● What this task involves: Look below for the line containing "Instruction: Open the 容量 column dropdown" and the line containing "Given: Click the 'Prompt #16' badge"; repeat exactly those two lines and all lines between them, and nothing else.

● Data for analysis:
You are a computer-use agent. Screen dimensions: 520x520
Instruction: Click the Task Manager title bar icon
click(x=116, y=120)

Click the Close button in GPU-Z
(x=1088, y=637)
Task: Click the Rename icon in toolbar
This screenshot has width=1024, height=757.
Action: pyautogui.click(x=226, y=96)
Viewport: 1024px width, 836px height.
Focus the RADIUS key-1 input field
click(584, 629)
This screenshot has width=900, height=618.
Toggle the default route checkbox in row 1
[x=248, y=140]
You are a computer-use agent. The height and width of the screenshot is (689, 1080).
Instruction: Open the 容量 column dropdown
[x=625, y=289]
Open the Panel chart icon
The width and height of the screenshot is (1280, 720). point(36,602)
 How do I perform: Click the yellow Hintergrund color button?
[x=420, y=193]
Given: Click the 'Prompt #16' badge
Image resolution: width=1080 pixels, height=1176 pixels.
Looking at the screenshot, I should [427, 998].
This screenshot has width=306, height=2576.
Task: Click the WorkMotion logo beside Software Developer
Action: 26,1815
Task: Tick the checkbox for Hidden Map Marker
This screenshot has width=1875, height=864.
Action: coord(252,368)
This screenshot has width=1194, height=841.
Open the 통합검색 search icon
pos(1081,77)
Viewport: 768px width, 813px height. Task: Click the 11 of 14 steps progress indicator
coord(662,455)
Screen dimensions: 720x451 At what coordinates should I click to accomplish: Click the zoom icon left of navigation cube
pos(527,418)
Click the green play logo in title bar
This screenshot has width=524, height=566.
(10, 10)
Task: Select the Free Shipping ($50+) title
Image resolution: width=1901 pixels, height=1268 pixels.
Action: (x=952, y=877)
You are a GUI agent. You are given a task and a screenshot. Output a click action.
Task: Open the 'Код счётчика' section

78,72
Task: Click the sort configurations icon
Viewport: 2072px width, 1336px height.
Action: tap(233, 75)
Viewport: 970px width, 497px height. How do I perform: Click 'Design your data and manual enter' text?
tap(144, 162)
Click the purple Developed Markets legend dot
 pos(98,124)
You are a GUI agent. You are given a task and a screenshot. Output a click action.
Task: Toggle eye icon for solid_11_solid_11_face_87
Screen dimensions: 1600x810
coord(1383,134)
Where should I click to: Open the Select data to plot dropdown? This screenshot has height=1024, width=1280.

● Answer area:
Instruction: Open the 容量 column dropdown
[x=625, y=289]
Open the Panel chart icon
The width and height of the screenshot is (1280, 720). point(36,602)
 How do I perform: Click the yellow Hintergrund color button?
[x=420, y=193]
Given: Click the 'Prompt #16' badge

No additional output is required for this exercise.